Supongamos que estamos en la playa, en la orilla. Para ver qué hay en el fondo, el agua no puede estar revuelta si no, se nos hace imposible darnos cuenta qué hay, no logramos ni siquiera ver bien nuestros pies. Cuando se aquieta, ahí sí logramos ver bien nuestros pies e identificar si hay algún otro objeto… Así de calmo debería estar nuestro corazón. No se trata de resolver los problemas en primer lugar para estar en paz, sino al revés: hay que buscar la paz para recién poder llegar a resolver el problema. Sí, porque si no tenemos esa paz en el corazón, vemos confusamente, no distinguimos qué es lo que hay de fondo, vemos la realidad distorsionada. Si, en cambio, tenemos paz en el corazón, vemos la realidad como es. O al menos, mucho más semejante a lo que es (es que nos cuesta mucho aceptar la realidad tal cual es…).

Les cuento una experiencia personal: en el seminario, un día estaba intranquilo, con el corazón turbado, como agobiado. Decidí tomarme un buen tiempo y rezar en mi cuarto. Saqué una birome y comencé a escribir. Me pintó más bien componer una canción. Esa fue mi oración. Salió de una (letra y melodía). Se las comparto acá:

“Tan solo soy lo que soy ante Dios”

Si no tengo paz,
si no tengo amor…
Hay algo claro,
no viene de Dios.

Mejor parar,
ponerme a rezar…
¿Qué es lo que pasa?
¿Por qué estoy mal?

No señalar,
tampoco juzgar.
Yo también hago
las cosas mal.

Reconocer
lo que no hice bien.
Saberme débil,
querer volver…

Tan solo soy lo que soy….
Tan solo soy lo que soy… ante Dios.

Él está ahí,
no me va a juzgar.
Mi corazón en Él
desahogar.

Desarmarme,
humillarme.
Soy solo barro:
moldeame.

Mirarme a mí,
mirarlo a Él.
En Él encuentro
mi más profundo ser.

No quiero aplausos,
te quiero a Vos.
No necesito
más que tu amor.

Tan solo soy lo que soy….
Tan solo soy lo que soy… ante Dios.

Ese día terminé la oración con mucha paz.

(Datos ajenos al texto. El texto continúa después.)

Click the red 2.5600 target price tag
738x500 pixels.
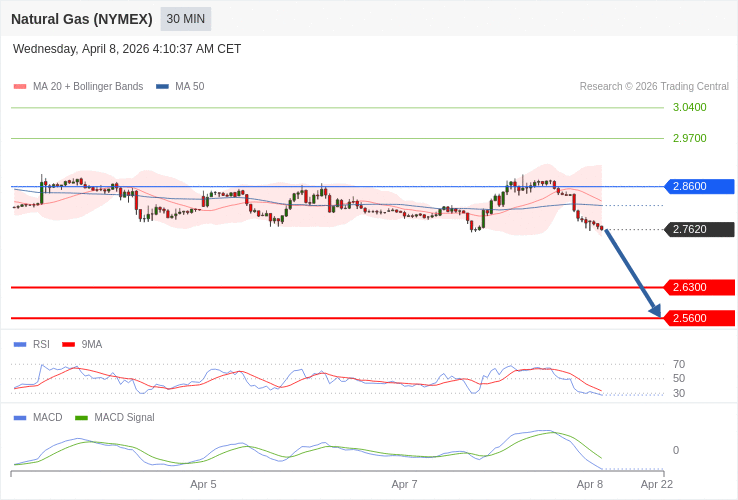click(x=699, y=318)
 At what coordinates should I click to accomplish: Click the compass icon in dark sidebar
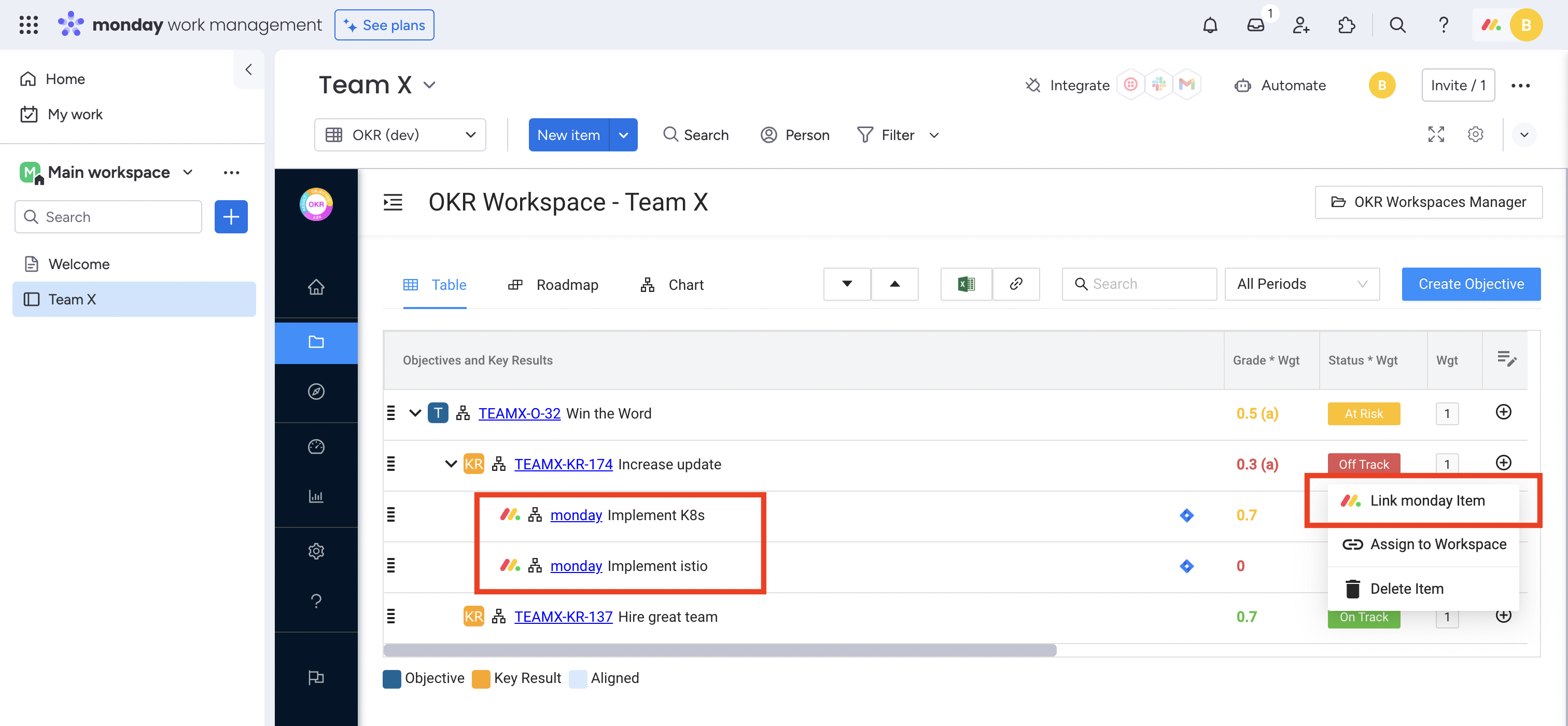click(x=316, y=392)
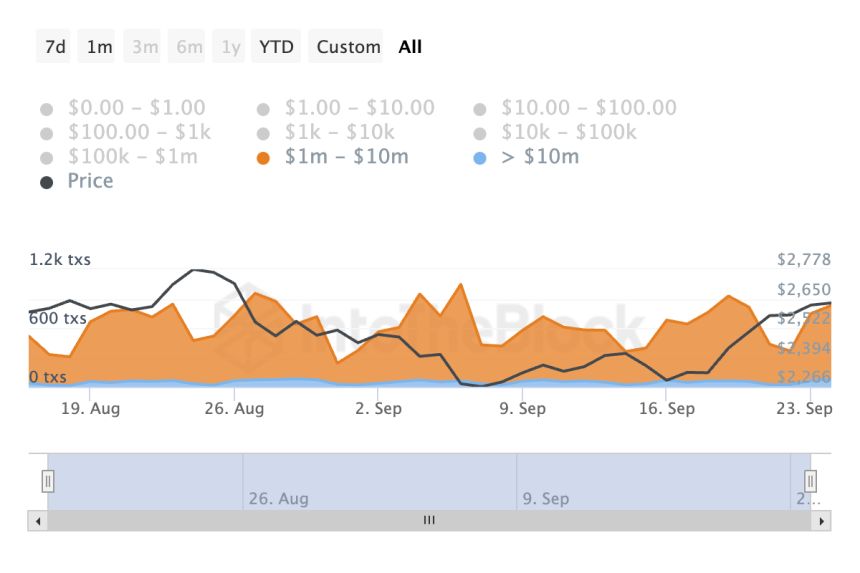The height and width of the screenshot is (573, 860).
Task: Click the left navigator range handle
Action: [47, 482]
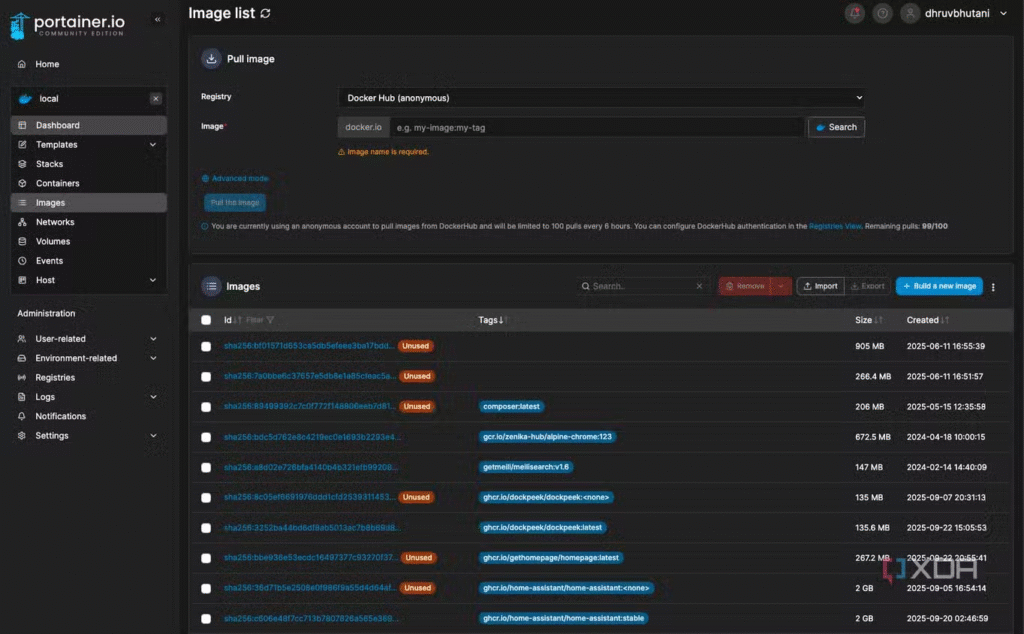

Soy lo que soy… ante Dios. Él es quien me conoce de verdad. Más que yo mismo. A Él no le puedo ocultar nada. Se caen las caretas…

Si me muestro así, con humildad, como soy, aceptándome, aceptando lo que siento, aceptando lo que hice, aceptando todo, ahí, entonces, recién ahí, vamos a encontrar la paz. “La humildad es andar en verdad”, decía Santa Teresa. Siendo humildes, mostramos nuestra verdad; y Dios, entonces, puede regalarnos su gracia. Le dejamos el lugar para que lo haga. Y, así, con Dios a nuestro lado, nuestros problemas, lo que nos puede estar inquietando, se van a ir transitando de otra manera. Quizás no se resuelvan porque depende de muchos factores. Pero sí lo vamos a encarar de una manera distinta. Con paciencia, con serenidad, en paz…

La paz es uno de los frutos del Espíritu Santo. Te invito a que lo invoques siempre y en todo lugar. Te invito a que sigas, entonces, el consejo del salmista: “Buscá la paz y seguí tras ella” (Sal 34, 15).